佐々木英明からギリシャの映画監督テオ・アンゲロプロスのことを初めて聞いた。彼の自作詩朗読会台本「明日の長さについて」を読んで、朗読会での映画のMDで流れたナレーションと少年の会話(ギリシャ語)がエレニ・カラインドルーの音楽と併せて、どうして英明の詩とマッチしていたかがよくわかった。英明の言葉を借りれば「詩を覚悟した詩人の一日をドキュメント風に、しかも詩情豊かに綴った」この映画の字幕スーパーから引用された脚本は素晴らしい。さすが池澤夏樹だ。
夏。
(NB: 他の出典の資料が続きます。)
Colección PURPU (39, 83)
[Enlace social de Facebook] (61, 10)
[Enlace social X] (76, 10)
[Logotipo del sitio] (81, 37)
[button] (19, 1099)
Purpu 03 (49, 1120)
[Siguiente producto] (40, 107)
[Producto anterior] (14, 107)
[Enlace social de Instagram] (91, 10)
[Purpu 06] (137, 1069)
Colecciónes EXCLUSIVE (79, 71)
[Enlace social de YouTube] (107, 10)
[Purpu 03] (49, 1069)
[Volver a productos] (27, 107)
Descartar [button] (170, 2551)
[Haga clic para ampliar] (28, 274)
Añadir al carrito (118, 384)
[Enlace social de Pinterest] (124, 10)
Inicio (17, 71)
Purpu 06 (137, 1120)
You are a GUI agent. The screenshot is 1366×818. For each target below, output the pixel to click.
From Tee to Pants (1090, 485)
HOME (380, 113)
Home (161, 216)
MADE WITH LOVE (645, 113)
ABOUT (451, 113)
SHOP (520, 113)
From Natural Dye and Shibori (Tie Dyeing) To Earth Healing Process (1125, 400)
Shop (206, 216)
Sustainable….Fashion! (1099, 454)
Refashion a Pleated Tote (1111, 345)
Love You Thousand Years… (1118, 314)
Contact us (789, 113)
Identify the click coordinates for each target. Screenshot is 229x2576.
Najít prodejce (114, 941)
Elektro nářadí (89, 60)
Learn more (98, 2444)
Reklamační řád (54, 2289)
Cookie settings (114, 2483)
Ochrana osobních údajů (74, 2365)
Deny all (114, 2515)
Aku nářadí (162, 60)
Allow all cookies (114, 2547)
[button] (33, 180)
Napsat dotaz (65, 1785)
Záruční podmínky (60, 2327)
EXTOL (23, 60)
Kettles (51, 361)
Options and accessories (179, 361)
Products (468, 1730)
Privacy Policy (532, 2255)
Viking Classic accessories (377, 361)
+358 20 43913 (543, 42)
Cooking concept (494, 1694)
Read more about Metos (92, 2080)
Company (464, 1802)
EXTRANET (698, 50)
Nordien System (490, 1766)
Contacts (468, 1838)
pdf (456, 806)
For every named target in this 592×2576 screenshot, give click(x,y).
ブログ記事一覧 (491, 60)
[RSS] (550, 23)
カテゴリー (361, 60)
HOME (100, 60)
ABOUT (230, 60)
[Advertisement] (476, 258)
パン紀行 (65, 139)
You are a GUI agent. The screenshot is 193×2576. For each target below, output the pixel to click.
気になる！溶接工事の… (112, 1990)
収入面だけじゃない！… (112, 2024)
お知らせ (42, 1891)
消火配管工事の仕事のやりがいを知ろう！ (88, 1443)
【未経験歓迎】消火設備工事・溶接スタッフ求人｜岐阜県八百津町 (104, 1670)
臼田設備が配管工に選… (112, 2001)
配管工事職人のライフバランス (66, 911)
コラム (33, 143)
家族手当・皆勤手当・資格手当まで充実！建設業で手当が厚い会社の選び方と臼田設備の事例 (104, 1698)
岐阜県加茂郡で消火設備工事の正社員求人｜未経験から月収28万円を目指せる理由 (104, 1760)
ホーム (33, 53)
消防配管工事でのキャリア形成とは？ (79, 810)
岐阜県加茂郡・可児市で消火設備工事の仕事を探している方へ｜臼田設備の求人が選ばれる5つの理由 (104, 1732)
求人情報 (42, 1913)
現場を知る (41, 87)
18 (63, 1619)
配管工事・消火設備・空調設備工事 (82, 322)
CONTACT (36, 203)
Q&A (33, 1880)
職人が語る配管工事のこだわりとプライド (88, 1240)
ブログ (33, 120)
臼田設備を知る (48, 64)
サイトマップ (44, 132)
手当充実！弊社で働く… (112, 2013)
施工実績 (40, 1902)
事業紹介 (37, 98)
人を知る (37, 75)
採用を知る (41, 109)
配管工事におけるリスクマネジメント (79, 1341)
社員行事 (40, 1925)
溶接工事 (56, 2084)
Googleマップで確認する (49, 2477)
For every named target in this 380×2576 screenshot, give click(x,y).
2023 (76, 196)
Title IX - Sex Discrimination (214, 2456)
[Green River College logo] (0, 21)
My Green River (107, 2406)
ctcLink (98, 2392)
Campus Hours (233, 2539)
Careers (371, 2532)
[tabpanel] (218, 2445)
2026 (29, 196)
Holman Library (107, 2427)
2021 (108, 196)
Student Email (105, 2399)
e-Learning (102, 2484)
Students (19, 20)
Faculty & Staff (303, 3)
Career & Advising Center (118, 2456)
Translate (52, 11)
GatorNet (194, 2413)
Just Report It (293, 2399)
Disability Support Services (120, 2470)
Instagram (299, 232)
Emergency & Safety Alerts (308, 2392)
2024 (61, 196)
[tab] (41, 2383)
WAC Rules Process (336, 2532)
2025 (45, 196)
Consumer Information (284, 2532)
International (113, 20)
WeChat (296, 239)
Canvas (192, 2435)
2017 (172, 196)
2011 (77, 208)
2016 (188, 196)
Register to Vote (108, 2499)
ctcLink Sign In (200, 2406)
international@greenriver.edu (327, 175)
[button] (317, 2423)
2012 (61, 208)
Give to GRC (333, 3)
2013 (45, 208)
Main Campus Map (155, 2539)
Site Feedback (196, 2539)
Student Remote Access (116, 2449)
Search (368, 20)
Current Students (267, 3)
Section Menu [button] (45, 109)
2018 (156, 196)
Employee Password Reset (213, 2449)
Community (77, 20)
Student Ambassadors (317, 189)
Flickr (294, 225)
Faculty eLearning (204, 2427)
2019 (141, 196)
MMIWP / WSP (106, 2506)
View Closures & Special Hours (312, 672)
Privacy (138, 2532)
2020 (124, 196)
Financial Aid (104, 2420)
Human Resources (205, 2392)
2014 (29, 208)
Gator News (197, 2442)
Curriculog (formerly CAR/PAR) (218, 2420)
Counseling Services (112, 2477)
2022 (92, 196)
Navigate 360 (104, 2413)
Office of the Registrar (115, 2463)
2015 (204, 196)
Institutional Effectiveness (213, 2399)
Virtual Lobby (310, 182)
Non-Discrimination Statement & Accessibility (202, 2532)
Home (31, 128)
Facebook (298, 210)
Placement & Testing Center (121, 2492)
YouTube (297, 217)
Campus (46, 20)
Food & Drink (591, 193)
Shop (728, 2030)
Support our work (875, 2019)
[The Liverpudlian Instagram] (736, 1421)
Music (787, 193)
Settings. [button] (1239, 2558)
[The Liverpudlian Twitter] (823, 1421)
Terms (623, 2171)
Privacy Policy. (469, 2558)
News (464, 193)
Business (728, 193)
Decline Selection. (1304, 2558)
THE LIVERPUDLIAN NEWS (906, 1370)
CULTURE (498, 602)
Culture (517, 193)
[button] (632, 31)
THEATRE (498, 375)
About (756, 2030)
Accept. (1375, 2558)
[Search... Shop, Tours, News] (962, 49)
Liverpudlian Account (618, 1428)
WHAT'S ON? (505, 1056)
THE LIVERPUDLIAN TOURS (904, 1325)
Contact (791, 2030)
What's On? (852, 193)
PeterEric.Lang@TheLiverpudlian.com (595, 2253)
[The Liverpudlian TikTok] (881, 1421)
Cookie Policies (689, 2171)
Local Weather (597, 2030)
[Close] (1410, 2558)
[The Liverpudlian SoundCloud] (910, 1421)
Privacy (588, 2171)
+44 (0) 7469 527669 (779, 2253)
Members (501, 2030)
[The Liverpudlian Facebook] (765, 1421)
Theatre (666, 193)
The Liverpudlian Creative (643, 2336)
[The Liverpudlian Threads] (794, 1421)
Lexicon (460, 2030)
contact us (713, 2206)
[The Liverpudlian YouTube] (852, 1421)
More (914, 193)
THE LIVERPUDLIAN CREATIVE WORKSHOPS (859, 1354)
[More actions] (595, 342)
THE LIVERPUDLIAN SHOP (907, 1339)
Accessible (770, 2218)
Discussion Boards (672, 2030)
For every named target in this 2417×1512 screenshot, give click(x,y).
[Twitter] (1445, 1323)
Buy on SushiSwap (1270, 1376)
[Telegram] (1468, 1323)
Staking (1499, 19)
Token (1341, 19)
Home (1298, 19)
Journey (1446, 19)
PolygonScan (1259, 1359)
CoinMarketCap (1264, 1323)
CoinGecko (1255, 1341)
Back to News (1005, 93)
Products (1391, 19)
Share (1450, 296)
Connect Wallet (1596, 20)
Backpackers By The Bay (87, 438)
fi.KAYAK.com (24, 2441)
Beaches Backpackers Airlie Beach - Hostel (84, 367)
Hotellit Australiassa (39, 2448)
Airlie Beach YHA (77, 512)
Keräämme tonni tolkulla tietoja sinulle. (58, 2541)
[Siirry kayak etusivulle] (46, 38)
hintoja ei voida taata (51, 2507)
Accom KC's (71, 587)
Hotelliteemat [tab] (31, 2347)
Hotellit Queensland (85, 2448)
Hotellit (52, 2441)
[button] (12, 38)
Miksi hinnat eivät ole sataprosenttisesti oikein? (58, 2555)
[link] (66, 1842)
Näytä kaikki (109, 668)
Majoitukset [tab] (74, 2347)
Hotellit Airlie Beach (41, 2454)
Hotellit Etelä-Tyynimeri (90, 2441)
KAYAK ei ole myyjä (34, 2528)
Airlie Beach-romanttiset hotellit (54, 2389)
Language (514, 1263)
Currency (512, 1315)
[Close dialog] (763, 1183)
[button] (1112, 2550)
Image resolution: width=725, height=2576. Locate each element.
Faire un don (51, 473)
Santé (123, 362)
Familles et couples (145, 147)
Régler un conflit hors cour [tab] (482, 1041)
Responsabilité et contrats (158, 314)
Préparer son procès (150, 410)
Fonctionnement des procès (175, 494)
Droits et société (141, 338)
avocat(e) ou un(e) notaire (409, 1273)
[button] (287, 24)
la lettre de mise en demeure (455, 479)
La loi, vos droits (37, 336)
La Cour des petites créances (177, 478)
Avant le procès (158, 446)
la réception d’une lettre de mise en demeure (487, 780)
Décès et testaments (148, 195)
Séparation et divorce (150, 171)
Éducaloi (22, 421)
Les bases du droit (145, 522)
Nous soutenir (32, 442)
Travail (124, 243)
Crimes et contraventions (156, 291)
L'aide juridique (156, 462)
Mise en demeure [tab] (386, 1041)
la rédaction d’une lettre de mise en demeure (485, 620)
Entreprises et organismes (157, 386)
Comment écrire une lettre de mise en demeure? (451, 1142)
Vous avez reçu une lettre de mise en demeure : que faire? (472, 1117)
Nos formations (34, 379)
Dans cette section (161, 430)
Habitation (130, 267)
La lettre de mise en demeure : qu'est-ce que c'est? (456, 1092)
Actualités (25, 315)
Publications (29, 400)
荘厳な白亜の別荘(あるいはアレクサンドルが少年時代を過ごした家)。観音開きの鎧戸がわずかに開いている。カメラがその窓に近づいてゆく。ナレーションが少年の会話を伝える。
「アレクサンドル、島へ行こう」
「どこへ?」
「島だよ。海の底で古代都市を見て、島で崖に上って、沖を船が通ったら叫ぶんだ」
「古代都市?」
「おじいさんの話さ。むかし、幸福な町が地震で沈んだ。何世紀も海底で眠っている。明け方の星が地球と別れを告げる朝、一瞬、古代都市が海の上にでてくる。そのとき、すべてが、時が止まる」
「時って?」
「砂浜でお手玉遊びをするこども。それが時だってさ。来るだろ?」
ピアノによるテーマ曲が流れ、タイトルバック。カメラはアレクサンドルの室内へと潜入する。カーテン越しに差し込む陽光。
ここで、映画のテーマ曲が流れてきて朗読用の原稿を手に、英明が登場する。
ゆっくりと椅子に腰かけ、ひと呼吸。そして英明が自作の「雪の宇宙」の朗読を始める。
ざっと、こんな具合で、佐々木英明の朗読詩演「明日の長さについて」が始まる。